[Dashboard] Migrate golden to Reportupdater infrastructure
Closed, ResolvedPublic50 Story Points

Description

We need our golden data retriever codebase to be more modular and have better support for addition of new modules, which will be very helpful when we start doing ZRR calculation for "well-behaved searches" (see T150370 & T150901). Testing if a new script works and backfilling missing data is a huge pain right now.

After talking with Analytics, Chelsy and I decided to migrate our codebase to use their Reportupdater infrastructure as it seems to meet our needs. This will require the following steps:

  • Rewrite as many EventLogging (EL) based scripts to be pure SQL
  • Rewrite current pure-R scripts be shell scripts + R and use Reportupdater conventions
  • Update column names in current datasets
  • Finalize (test the heck out of) Reportupdater-based codebase
  • Code review by @chelsyx
  • Deploy & schedule for daily execution
  • Prepare dashboards for new formats/naming conventions (all in CR)
  • Deploy dashboards after Reportupdater-based refactor of golden has completed at least one successful run
mpopov created this task.Nov 16 2016, 11:49 PM
Restricted Application added a subscriber: Aklapper. · View Herald TranscriptNov 16 2016, 11:49 PM
mpopov triaged this task as "Normal" priority.Nov 16 2016, 11:57 PM
mpopov added a project: Discovery-Analysis.
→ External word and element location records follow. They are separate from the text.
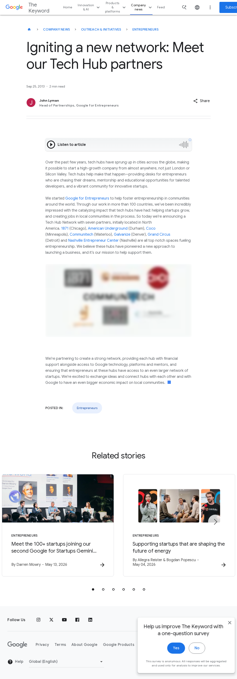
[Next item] (215, 522)
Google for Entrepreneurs (87, 198)
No (189, 662)
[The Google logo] (17, 644)
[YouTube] (64, 620)
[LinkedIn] (90, 620)
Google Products (118, 644)
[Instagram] (38, 620)
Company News (56, 29)
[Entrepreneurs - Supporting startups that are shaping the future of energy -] (179, 525)
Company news (142, 7)
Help (15, 662)
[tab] (93, 589)
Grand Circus (159, 234)
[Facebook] (77, 620)
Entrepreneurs (145, 29)
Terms (60, 644)
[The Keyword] (29, 29)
Change 322051 had a related patch set uploaded (by Bearloga):
Easier backfilling [WIP]

https://gerrit.wikimedia.org/r/322051

mpopov added a comment.EditedNov 28 2016, 10:32 PM

Side-update: Chelsy and I spoke with Nuria and Dan from Analytics about possibly migrating to their Reportupdater infrastructure, but had the following concerns that we're waiting to hear back on:

  1. A lot of our datasets that we generate are in long format rather than wide format, with multiple rows for each date. For example, zero results rate on a project-language pair basis, with project as a column, language as a column, and rate as a column -- which yields hundreds of data points for any particular date. We can't force all of our datasets to be wide (which seems to be what Reportupdater requires), especially datasets with ever-changing user agent breakdowns.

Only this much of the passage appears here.